Conclusion: Radiological PCI strongly correlate with laparoscopic PCI and is a very strong predictor of disease outcome in advanced ovarian malignancies. It was found that patients with high PCI values had poor response to cytoreductive surgery and chemotherapy. So, high initial PCI values above 11 was indicative of poor patient prognosis.

Keywords

Chemotherapy, Cytoreduction, Laparoscopy, Metastasis

Ovarian cancer is one of the leading gynaecologic cancers that has the highest mortality rate among females in various parts of the globe. Many of the cases are being detected in late stages and these patients are having poor clinical outcome. Ovarian cancers are known to show peritoneal deposits (1). In ovarian malignances, peritoneal seeding is the most common pathway for the tumour cells to slough off from the ovary and enter the peritoneal circulation and seed into multiple sites and get deposited there (2). The detection of these peritoneal deposits is important in the staging and follow-up of ovarian cancer. To find out the extent of intraperitoneal tumour dissemination and its impact in surgical cytoreduction and survival, many studies has been conducted in colorectal/gastric cancers and a numerical score termed Peritoneal Cancer Index (PCI), was developed (3).

Peritoneal Cancer Index is an index that can assess the extent of peritoneal cancer throughout the peritoneal cavity by dividing the peritoneal cavity into 13 well-defined regions and assessing the size of the largest tumour nodule in each region (4). So, it is essential to have an idea about the relationship between peritoneal spread of the disease and patient outcome whether the amount of peritoneal disease have any impact in treatment response and patient survival (5). The present study aimed to assess how radiological PCI correlates with surgical PCI. It also attempted to study the impact of PCI in predicting the outcome of advanced ovarian malignancies, by finding out a cut-off value above which the patients are having sub-optimal cytoreduction and poor outcome.

Material and Methods

This is a prospective cohort study, conducted in the Department of Radiodiagnosis in Government Kilpauk Medical College, Kilpauk, Chennai, India, from July 2019-December 2020. Females between 18-80 years of age with advanced ovarian malignancies and peritoneal deposits and those who did not received any previous treatment for malignancy were considered as the study population. A sample size of 50 was considered for the present study (when the proportion with good prognosis is taken as 60%, a sample size of 50, would achieve results with 95% confidence interval, with an accuracy of 10%). Ethical committee approval was obtained (Protocol ID 233/2019).

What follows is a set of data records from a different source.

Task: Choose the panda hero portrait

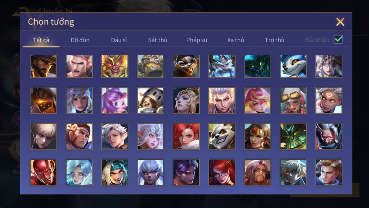Action: 222,136
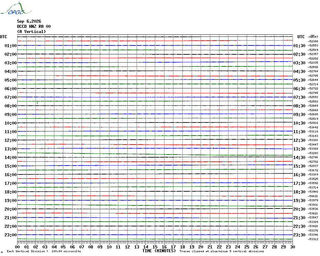Click the -53312 offset value at bottom right
The width and height of the screenshot is (320, 256).
pos(313,239)
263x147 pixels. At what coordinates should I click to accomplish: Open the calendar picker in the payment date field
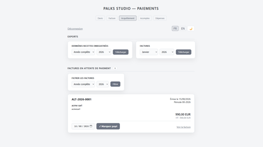click(91, 126)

Inclusion criteria: Patients with advanced ovarian carcinoma having peritoneal deposits and those patients undergoing both CT and MRI as a part of metastatic work-up were included in the study.

Exclusion criteria: Carcinoma ovary patients without peritoneal deposits, other carcinomas with peritoneal deposits, patients not undergoing both CT and MRI, contraindication to contrast administration and those who are reluctant to participate in the study were excluded from the study.

Procedure

After giving detailed explanation about the study and obtaining informed consent, both contrast CT and MRI were taken. CT was performed on 16-slice MDCT (Toshiba aquilion). MRI is performed using 1.5 Tesla MRI (SIEMENS) and sequences used were T1, T2 axial, T2 coronal and from them Diffusion Weighted Imaging (DWI) sequences were obtained. The CT protocol included unenhanced, arterial, and portal phase evaluation of abdomen. Then with CT and MRI, radiological PCI score was calculated (6). And the laparoscopic PCI was assessed after undergoing diagnostic laparotomy. Correlation between initial radiological PCI and laparoscopic PCI was calculated. After calculating initial PCI value radiologically and comparing it with laparoscopic PCI values, the patients were categorised into four groups based on initial PCI values:

• Group 1 as PCI value 1-7
• Group 2 as PCI value 8-13
• Group 3 as PCI value 14-25
• Group 4 as PCI value 26-39

After completing the neoadjuvant chemotherapy, CT and MRI was repeated for assessing the response and to calculate decrease in disease load. Further the patients underwent cytoreductive debulking surgery. Then the cytoreduction was categorised as optimal or suboptimal according to presence of macroscopic residual disease. Correlation between initial radiological PCI and treatment response in the form of cytoreduction was also studied. The patients were then followed-up for a period of one year after cytoreductive debulking surgery to assess the treatment response and to look for any complications.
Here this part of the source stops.